LONDON (AP) — AstraZeneca PLC yesterday announced plans to buy Gaitherburg, Md., drug maker MedImmune Inc. for $15.6 billion and with it, a share of the lucrative global market for vaccines.

AstraZeneca, which has been looking to strengthen its pipeline of future drugs as it faces patent challenges and escalating generic competition, said it will pay $58 a share for MedImmune, a 21 percent premium to the stock’s closing price on Friday.

The deal, which AstraZeneca hopes to close in June, will increase the company’s proportion of biotechnology drugs in its pipeline from 7 percent to 27 percent, and enlarge its total pipeline by 45 projects to 163 projects.

That includes two late-stage products being developed by MedImmune, which has more than 2,300 employees in facilities across the U.S., Britain and the Netherlands.

One product is a follow-up to MedImmune’s flagship childhood respiratory drug Synagis. The second is a refrigerated formulation of its FluMist inhaled influenza vaccine, which will probably be introduced next winter.

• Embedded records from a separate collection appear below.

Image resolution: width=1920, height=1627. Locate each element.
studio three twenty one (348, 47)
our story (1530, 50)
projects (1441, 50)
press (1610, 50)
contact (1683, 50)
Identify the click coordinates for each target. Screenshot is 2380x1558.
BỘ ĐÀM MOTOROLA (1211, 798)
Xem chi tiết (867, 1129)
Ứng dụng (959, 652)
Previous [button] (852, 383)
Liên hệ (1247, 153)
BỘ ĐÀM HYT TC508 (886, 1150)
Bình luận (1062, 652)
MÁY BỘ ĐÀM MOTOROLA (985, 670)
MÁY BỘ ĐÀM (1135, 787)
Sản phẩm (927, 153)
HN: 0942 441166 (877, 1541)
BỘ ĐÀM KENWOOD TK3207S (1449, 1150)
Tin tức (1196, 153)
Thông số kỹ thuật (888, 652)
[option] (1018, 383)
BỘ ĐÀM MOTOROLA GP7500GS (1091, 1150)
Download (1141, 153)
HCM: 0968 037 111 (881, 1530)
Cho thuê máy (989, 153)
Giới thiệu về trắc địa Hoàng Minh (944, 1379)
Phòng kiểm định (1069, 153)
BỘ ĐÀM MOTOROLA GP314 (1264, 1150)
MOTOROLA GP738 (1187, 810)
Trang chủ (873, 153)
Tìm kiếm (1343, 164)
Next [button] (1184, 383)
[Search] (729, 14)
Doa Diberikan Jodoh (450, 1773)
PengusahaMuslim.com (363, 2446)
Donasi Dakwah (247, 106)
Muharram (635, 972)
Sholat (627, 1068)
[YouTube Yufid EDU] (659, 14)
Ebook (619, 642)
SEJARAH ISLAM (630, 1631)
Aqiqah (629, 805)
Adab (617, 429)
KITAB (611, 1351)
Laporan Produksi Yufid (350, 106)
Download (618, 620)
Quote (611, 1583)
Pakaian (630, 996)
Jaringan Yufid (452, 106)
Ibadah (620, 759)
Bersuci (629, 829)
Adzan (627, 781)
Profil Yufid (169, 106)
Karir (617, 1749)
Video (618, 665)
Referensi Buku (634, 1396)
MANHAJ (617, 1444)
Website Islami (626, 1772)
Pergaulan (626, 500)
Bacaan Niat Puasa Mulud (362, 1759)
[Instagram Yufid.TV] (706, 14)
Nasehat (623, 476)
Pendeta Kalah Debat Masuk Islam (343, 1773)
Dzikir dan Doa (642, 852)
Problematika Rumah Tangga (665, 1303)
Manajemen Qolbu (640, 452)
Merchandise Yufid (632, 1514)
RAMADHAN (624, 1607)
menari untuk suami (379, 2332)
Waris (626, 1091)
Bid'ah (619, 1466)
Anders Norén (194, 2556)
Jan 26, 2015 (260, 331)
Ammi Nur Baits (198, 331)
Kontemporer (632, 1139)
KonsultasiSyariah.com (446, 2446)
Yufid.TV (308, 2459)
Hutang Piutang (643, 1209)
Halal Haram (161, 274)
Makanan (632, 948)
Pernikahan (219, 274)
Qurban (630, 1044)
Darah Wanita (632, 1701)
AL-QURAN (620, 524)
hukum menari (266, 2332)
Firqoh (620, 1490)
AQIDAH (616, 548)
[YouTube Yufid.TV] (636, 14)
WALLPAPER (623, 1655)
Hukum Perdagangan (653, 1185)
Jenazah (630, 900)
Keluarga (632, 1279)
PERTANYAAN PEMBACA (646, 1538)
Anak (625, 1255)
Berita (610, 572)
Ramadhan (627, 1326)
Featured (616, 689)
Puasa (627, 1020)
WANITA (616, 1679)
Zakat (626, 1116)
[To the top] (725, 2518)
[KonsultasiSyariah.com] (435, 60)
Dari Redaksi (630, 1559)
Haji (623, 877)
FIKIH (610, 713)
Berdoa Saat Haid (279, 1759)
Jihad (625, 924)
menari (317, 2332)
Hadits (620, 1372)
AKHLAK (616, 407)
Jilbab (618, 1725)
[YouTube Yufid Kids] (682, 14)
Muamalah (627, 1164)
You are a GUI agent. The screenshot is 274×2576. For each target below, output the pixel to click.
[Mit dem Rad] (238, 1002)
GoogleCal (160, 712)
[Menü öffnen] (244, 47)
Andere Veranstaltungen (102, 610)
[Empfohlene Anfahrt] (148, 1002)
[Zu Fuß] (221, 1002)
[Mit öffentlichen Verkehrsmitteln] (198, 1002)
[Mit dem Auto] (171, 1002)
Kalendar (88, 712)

AstraZeneca’s decision to enter the vaccine market follows Novartis AG’s purchase of U.S. vaccine maker Chiron Corp. last year. AstraZeneca’s British rival, GlaxoSmithKline PLC, and Sanofi-Aventis SA of France have large vaccine businesses.

Pharmaceutical companies are turning to vaccines to grow because the market has few producers and a reduced risk of generic competition. Interest was spurred by the emergence of the deadly strain of bird flu in Asia with no vaccine to protect against it.

AstraZeneca Chief Executive Officer David Brennan said the bidding process for MedImmune was “ferociously competitive.”

MedImmune had previously resisted calls for a sale from shareholders disappointed with the company’s share price and setbacks on drugs like FluMist. Activist investor and billionaire Carl Icahn recently revealed that he owns slightly more than 1 percent of MedImmune stock, and called the company’s management “lackluster.”

Two weeks ago, MedImmune reversed course and said it would explore a possible sale.

Wayne Hockmeyer, MedImmune’s board chairman and founder, denied that the sale was driven by shareholders.

“That clearly wasn’t a factor,” he said. “In fact, what [the sale] really shows is the management team here has done a fantastic job of creating remarkable value for the shareholders.”

Mr. Hockmeyer said the “vast majority” of MedImmune’s 2,500 employees would remain in their jobs.

AstraZeneca has struggled to regain investor confidence over the past couple of years after a challenge to its cholesterol-reducer Crestor, a clinical trial showing that its lung cancer drug Iressa did not help patients live longer and the rejection by U.S. authorities of its anticoagulant Exanta.

The situation worsened late last year when AstraZeneca dropped development of NXY-059, previously known as Cerovive, a potential blockbuster stroke drug, after it failed to show benefits over a placebo.